A few weeks ago, the College hosted a luncheon for alumni and friends who currently support students at Bowdoin through their gifts of financial aid. Many of these alumni have a heartfelt appreciation for the importance of this aid because they themselves came to Bowdoin only through the generosity of others.
This generosity should never be confused with charity. I can’t emphasize that point enough. Financial aid is not charity. It is an investment in the lives of future leaders. It is an investment in our society.
Many Bowdoin alumni – champions of industry, of the professions, of non-profits – received aid that allowed them to attend and earn a degree from Bowdoin. Some of these are national leaders. Many are leaders in their communities and in their chosen professions. One of them is the president of this College.
The issue of access is only growing more complex for Bowdoin. Each year a larger and larger number of our applicants seek financial aid.
Bowdoin is need-blind. That is, we admit students of great promise without regard for their ability to pay. Moreover, we meet the need of these students for the entire four years. It’s expensive, but we are proud of this practice and we see it as vitally important to the College.
When we surveyed the landscape here a decade ago, it was clear that our facilities were in need of expansion and improvement. We took up the challenge and devoted ourselves and our resources to the task of upgrading our science and performance facilities, improving our social and dining spaces, and building new dormitories. The scope of this work was truly impressive and the results are lasting.
As we look at Bowdoin today, we see before us another great challenge: to build the resources necessary to continue to support superior students with need. It is a challenge we must meet.
Each of us is proud of Bowdoin – that’s why we’re here today. And we seek for it a sustained future of excellence. We want it to endure as one of this nation’s truly great liberal arts colleges, and to continue its proud tradition of educating future leaders from all walks of life. These are high aspirations that can only be achieved – or exceeded – if we continue to attract the very best students and make a commitment together to bring them here.
Having visited extensively with alumni this past year, I am proud to report that our alumni community continues to display the energy and determination that are required to achieve all that we want and expect for Bowdoin.
Colleges and universities across this country yearn to have an alumni group as talented, as generous, and as enthusiastic as this one. Bowdoin creates and nurtures a special relationship with its sons and daughters. We respect and value that relationship and look forward to building even stronger ties with each of you as we advance the mission of this wonderful college.
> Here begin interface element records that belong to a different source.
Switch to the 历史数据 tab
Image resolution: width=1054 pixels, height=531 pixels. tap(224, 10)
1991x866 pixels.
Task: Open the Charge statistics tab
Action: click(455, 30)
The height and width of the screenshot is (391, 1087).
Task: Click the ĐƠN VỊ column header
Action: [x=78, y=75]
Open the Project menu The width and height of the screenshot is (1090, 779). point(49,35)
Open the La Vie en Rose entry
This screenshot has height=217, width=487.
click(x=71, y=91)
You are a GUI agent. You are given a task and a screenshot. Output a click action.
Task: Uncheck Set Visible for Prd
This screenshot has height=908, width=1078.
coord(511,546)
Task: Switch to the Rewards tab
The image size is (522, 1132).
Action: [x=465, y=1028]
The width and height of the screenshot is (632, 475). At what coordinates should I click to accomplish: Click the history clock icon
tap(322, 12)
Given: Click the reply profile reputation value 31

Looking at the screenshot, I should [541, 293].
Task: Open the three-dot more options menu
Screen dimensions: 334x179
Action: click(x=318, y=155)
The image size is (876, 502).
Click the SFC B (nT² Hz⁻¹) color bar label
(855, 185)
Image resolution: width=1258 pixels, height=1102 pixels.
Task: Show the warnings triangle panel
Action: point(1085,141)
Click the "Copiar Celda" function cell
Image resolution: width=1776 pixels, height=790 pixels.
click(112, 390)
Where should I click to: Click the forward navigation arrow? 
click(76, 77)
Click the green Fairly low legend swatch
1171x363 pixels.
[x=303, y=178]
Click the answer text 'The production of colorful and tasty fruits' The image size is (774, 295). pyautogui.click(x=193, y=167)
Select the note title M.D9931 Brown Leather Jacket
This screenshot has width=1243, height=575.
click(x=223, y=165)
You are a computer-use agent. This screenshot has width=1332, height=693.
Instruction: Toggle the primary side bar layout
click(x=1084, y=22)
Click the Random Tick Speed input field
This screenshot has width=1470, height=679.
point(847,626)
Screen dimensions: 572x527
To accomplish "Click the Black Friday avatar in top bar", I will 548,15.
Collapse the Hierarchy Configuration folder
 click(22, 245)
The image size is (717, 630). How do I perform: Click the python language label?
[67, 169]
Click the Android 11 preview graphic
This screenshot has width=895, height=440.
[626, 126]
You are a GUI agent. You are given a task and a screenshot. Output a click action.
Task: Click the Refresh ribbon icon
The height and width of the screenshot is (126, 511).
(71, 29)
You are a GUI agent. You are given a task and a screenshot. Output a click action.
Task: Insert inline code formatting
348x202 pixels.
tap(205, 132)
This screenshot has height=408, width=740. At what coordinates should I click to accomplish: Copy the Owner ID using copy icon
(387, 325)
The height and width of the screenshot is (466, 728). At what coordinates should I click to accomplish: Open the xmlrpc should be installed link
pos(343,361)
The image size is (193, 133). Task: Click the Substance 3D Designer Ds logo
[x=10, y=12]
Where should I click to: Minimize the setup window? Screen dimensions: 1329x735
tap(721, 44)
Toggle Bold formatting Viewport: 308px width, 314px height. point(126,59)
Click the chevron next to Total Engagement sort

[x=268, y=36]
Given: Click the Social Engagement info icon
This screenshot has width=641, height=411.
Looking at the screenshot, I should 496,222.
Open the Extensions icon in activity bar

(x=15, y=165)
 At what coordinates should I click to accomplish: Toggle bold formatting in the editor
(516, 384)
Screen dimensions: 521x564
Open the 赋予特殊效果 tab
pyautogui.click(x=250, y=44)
I share your love for Bowdoin and I am deeply grateful for your devotion and connection to it. Karen and I are glad to have you back on campus with us today, and we look forward to speaking with as many of you as we can this weekend, and to welcoming you again as many times in the future as you are able to return.
Now, enjoy the weekend. I hope you take time to tour the campus, visit with faculty and staff, and take pleasure in your classmates, family, and friends.
As you do so, I also hope you’ll revel in some nostalgia for Bowdoin’s past, take pride in the Bowdoin of today, and think about how we can all work together to shape an even stronger Bowdoin of tomorrow.